I begin my review of this final turd with a bit of housekeeping from the last turd. It’s important that you all know that “Capitalism is part of Heavenly Father’s plan to help the church prosper in the latter days.” A full-time missionary solemnly proclaimed this bit of nonsense in Episode 6 as if it were the 14th Article of Faith. Brenda Lafferty, the recipient of this doctrinal offal, replies that the missionaries need to go to her sisters-in-law and “maybe just remind them that they’re facing eternal separation from their families. But don’t be a downer about it.”
The downer thing would be just another silly smattering of dialogue on par with the Capitalism dippiness, except for the crucial difference that the missionary is fictional, and there really was a Brenda Lafferty who very much was not. This exchange encapsulates the inherent vileness of this show regardless of where you situate re: Mormonism. Because for six hours or so, a real-life murder victim has been reduced to a caricature who spouts wooden-sounding agitprop she would never have said, all in the service of a story that ultimately has nothing to do with her. But who cares, right? Anything to make the Mormons look like idiots.
And hoo boy, are they idiots in this episode. True, they’ve been idiots in every episode, but they sink to new lows in the finale.
We start with a repeat visit to the dream mine of Yukon Cornelius Onias, who rebukes Detective Talba for dropping an F bomb. And in Brother Burl’s defense, Talba’s F bomb was completely unnecessary, unlike the one Andrew Garfield screams in the final act just to prove he’s not a good little boy anymore. Anyway, we find out about Ron’s removal revelation and that there’s a list of names, but I thought we already knew that? It’s kind of hard to keep up with the hodgepodge of procedural elements, as they’re largely incoherent. Pyre is not sure if he should go to Florida to protect Diana Lafferty, who is on the run with her kids, or if he should go to Nevada, where Ron is supposed to be, or maybe go to both? I think Wyoming comes up, too. The police chief doesn’t care where they go so long as nobody makes the Church look bad. The writer doesn’t much care, either, because this isn’t the story he’s interested in telling.
No, the primary storyline of Jeb Pyre’s creeping atheism asserts itself as Pyre confides in Talba that his wife wants him to bear his testimony “in front of our congregation on Sunday.”
“Is public speaking a problem?” Talba asks.
“It is when I don’t believe the words coming out of my mouth,” Pyre replies. “And if the Brethren smell any doubt, I’ll be single, maybe by Fall.”
Yikes! Who are these Brethren who monitor testimony meetings for doubters? Is Pyre in an arranged marriage? Otherwise, why would his wife have to wait for a doubt nostril verdict before deciding to leave?
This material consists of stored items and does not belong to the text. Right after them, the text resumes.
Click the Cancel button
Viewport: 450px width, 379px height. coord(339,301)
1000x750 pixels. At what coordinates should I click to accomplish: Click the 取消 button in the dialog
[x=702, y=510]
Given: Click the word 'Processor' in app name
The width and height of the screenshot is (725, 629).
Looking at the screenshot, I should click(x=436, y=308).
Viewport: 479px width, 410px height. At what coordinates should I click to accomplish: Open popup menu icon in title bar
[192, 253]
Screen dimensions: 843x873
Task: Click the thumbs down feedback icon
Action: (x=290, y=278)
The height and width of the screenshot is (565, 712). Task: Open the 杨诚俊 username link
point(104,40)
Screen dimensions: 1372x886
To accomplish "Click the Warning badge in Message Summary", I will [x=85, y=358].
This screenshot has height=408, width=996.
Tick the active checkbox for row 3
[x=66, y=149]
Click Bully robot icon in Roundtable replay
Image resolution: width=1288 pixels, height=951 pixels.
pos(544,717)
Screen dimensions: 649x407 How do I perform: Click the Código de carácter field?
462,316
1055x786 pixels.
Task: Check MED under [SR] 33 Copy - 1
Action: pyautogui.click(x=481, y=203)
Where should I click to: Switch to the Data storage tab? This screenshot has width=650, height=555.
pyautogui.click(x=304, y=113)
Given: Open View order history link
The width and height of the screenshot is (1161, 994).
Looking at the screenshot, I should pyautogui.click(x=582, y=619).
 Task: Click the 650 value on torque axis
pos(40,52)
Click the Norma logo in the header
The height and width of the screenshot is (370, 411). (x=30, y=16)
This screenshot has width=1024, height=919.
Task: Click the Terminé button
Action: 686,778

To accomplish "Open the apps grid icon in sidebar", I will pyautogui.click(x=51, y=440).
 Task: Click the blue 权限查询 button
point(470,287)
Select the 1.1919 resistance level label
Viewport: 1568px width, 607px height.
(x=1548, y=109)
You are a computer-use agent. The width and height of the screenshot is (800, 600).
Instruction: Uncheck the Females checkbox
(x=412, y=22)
Also, how come I’ve never seen any such Brethrenic Doubt Sniffers mandating divorces in my almost 54 years as a member of this Church?
Keep in mind, too, that the term “the Brethren” is tossed around to refer to anyone sinister, Mormon, and male, which is pretty much every white person with testicles in this series. It encompasses apostles, bishops, generic General Authorities, stake presidents, and ward librarians. They’re all interchangeable.
In fact, lots of terms in this episode are used without any reference to what they mean in the real world. There’s the moment where Dan shrieks at young missionaries to “stop fornicating” as the fully-clothed innocents stand there, actively not fornicating. There’s also the weird moment near the end of this episode where Diana Lafferty shouts at her fictional sister-in-law at a gas station to try to convince her to leave her husband. “Bear your testimony!” she screams. This high-decibel counsel comes as the fake sister-in-law is sitting in a car about to drive away and be lost forever. Were Fake-Lafferty-Wife to bear her testimony at that precise moment, it might have created a faith-promoting moment for the fake couple, but I don’t think that was what Diana was aiming for. I’m confident that “bear your testimony” does not appear in any thesaurus as a synonym for “get out of the damn car.”
But let us go back to the Brethren. For it comes to pass that an unnamed Brether [sic] is featured prominently in both this episode and the last. He/it is a 726-year-old malfunctioning Billy Graham robot who gave Brenda a blessing last week and does the Holy Hokey Pokey this week.
Literally. The Holy Hokey Pokey. It has to be seen to be believed.
In fact, if you’ll indulge me, I’d like to take a few moments to recreate this particular train wreck, because it made me laugh harder than anything else in this dumpster fire of a series.
This guy has no name and no assigned office. He is only referred to as a “General Authority,” and once by Pyre’s wife as “MY General Authority, too!” She takes ownership of him after she calls him to complain about Pyre doing his job to prevent lunatics from killing people and postponing an easily-postponed child’s baptism for a couple of weeks.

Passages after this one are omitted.